TASK REQUIREMENTS: Copy out each of the entries below word for word, keeping every line, character, and coordinate unchanged.
Start of PROVIDED MATERIAL
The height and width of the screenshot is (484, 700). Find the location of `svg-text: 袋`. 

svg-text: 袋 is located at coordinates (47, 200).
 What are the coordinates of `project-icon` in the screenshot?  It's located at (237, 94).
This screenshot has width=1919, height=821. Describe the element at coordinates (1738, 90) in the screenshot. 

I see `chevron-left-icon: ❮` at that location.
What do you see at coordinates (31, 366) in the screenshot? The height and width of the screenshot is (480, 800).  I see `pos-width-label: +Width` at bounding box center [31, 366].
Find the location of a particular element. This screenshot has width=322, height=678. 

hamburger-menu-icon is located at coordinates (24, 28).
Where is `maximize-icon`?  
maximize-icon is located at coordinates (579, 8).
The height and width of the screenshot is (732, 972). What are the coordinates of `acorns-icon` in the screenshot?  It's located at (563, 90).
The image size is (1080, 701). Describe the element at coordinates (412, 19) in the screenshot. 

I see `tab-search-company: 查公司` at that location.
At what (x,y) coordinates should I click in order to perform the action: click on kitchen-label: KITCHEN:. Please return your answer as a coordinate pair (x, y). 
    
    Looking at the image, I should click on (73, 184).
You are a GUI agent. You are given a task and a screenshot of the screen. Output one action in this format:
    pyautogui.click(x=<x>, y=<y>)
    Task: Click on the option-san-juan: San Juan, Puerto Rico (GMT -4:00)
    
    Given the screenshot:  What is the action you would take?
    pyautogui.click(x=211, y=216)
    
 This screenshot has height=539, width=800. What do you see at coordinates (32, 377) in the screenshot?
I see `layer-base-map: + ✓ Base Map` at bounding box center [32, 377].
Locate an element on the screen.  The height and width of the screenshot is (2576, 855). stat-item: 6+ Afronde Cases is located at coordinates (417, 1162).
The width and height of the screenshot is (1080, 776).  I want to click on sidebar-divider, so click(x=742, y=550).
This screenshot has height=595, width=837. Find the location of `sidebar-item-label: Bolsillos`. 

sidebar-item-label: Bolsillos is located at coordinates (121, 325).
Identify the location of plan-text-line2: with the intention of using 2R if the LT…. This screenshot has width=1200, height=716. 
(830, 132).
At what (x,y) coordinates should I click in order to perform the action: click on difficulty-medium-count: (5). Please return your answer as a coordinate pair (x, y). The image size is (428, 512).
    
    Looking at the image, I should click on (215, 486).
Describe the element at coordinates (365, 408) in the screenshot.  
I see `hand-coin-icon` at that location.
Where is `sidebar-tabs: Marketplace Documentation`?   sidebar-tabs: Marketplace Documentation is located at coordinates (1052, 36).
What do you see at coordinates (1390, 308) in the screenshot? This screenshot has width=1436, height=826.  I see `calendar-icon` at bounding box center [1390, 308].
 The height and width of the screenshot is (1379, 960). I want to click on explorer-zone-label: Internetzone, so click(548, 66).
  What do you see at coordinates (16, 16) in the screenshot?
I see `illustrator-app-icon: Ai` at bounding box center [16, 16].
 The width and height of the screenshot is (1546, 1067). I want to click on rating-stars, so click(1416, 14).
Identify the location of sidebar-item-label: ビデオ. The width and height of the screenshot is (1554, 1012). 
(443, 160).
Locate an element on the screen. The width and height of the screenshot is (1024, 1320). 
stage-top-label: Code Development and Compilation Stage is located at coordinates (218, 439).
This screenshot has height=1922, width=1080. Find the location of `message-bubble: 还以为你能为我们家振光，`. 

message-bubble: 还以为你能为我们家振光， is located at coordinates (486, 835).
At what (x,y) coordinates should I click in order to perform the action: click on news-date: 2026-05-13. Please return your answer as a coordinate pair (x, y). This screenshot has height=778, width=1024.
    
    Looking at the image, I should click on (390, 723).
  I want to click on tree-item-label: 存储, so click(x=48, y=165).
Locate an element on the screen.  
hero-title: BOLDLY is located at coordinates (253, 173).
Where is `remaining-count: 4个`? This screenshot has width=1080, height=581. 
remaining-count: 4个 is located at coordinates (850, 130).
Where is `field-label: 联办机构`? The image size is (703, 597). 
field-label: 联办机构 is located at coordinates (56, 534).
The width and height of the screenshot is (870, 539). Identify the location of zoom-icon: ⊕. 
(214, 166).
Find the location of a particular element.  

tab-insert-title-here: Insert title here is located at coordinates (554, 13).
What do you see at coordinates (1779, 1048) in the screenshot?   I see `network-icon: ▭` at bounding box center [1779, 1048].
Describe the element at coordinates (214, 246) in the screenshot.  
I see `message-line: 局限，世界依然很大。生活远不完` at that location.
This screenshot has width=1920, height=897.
End of PROVIDED MATERIAL
RESPONSE:
The height and width of the screenshot is (484, 700). Find the location of `svg-text: 袋`. 

svg-text: 袋 is located at coordinates (47, 200).
 What are the coordinates of `project-icon` in the screenshot?  It's located at (237, 94).
This screenshot has width=1919, height=821. Describe the element at coordinates (1738, 90) in the screenshot. 

I see `chevron-left-icon: ❮` at that location.
What do you see at coordinates (31, 366) in the screenshot? The height and width of the screenshot is (480, 800).  I see `pos-width-label: +Width` at bounding box center [31, 366].
Find the location of a particular element. This screenshot has width=322, height=678. 

hamburger-menu-icon is located at coordinates (24, 28).
Where is `maximize-icon`?  
maximize-icon is located at coordinates (579, 8).
The height and width of the screenshot is (732, 972). What are the coordinates of `acorns-icon` in the screenshot?  It's located at (563, 90).
The image size is (1080, 701). Describe the element at coordinates (412, 19) in the screenshot. 

I see `tab-search-company: 查公司` at that location.
At what (x,y) coordinates should I click in order to perform the action: click on kitchen-label: KITCHEN:. Please return your answer as a coordinate pair (x, y). 
    
    Looking at the image, I should click on (73, 184).
You are a GUI agent. You are given a task and a screenshot of the screen. Output one action in this format:
    pyautogui.click(x=<x>, y=<y>)
    Task: Click on the option-san-juan: San Juan, Puerto Rico (GMT -4:00)
    
    Given the screenshot:  What is the action you would take?
    pyautogui.click(x=211, y=216)
    
 This screenshot has height=539, width=800. What do you see at coordinates (32, 377) in the screenshot?
I see `layer-base-map: + ✓ Base Map` at bounding box center [32, 377].
Locate an element on the screen.  The height and width of the screenshot is (2576, 855). stat-item: 6+ Afronde Cases is located at coordinates (417, 1162).
The width and height of the screenshot is (1080, 776).  I want to click on sidebar-divider, so click(x=742, y=550).
This screenshot has height=595, width=837. Find the location of `sidebar-item-label: Bolsillos`. 

sidebar-item-label: Bolsillos is located at coordinates (121, 325).
Identify the location of plan-text-line2: with the intention of using 2R if the LT…. This screenshot has width=1200, height=716. 
(830, 132).
At what (x,y) coordinates should I click in order to perform the action: click on difficulty-medium-count: (5). Please return your answer as a coordinate pair (x, y). The image size is (428, 512).
    
    Looking at the image, I should click on (215, 486).
Describe the element at coordinates (365, 408) in the screenshot.  
I see `hand-coin-icon` at that location.
Where is `sidebar-tabs: Marketplace Documentation`?   sidebar-tabs: Marketplace Documentation is located at coordinates (1052, 36).
What do you see at coordinates (1390, 308) in the screenshot? This screenshot has width=1436, height=826.  I see `calendar-icon` at bounding box center [1390, 308].
 The height and width of the screenshot is (1379, 960). I want to click on explorer-zone-label: Internetzone, so click(548, 66).
  What do you see at coordinates (16, 16) in the screenshot?
I see `illustrator-app-icon: Ai` at bounding box center [16, 16].
 The width and height of the screenshot is (1546, 1067). I want to click on rating-stars, so click(1416, 14).
Identify the location of sidebar-item-label: ビデオ. The width and height of the screenshot is (1554, 1012). 
(443, 160).
Locate an element on the screen. The width and height of the screenshot is (1024, 1320). 
stage-top-label: Code Development and Compilation Stage is located at coordinates (218, 439).
This screenshot has height=1922, width=1080. Find the location of `message-bubble: 还以为你能为我们家振光，`. 

message-bubble: 还以为你能为我们家振光， is located at coordinates (486, 835).
At what (x,y) coordinates should I click in order to perform the action: click on news-date: 2026-05-13. Please return your answer as a coordinate pair (x, y). This screenshot has height=778, width=1024.
    
    Looking at the image, I should click on (390, 723).
  I want to click on tree-item-label: 存储, so click(x=48, y=165).
Locate an element on the screen.  
hero-title: BOLDLY is located at coordinates (253, 173).
Where is `remaining-count: 4个`? This screenshot has width=1080, height=581. 
remaining-count: 4个 is located at coordinates (850, 130).
Where is `field-label: 联办机构`? The image size is (703, 597). 
field-label: 联办机构 is located at coordinates (56, 534).
The width and height of the screenshot is (870, 539). Identify the location of zoom-icon: ⊕. 
(214, 166).
Find the location of a particular element.  

tab-insert-title-here: Insert title here is located at coordinates (554, 13).
What do you see at coordinates (1779, 1048) in the screenshot?   I see `network-icon: ▭` at bounding box center [1779, 1048].
Describe the element at coordinates (214, 246) in the screenshot.  
I see `message-line: 局限，世界依然很大。生活远不完` at that location.
This screenshot has width=1920, height=897.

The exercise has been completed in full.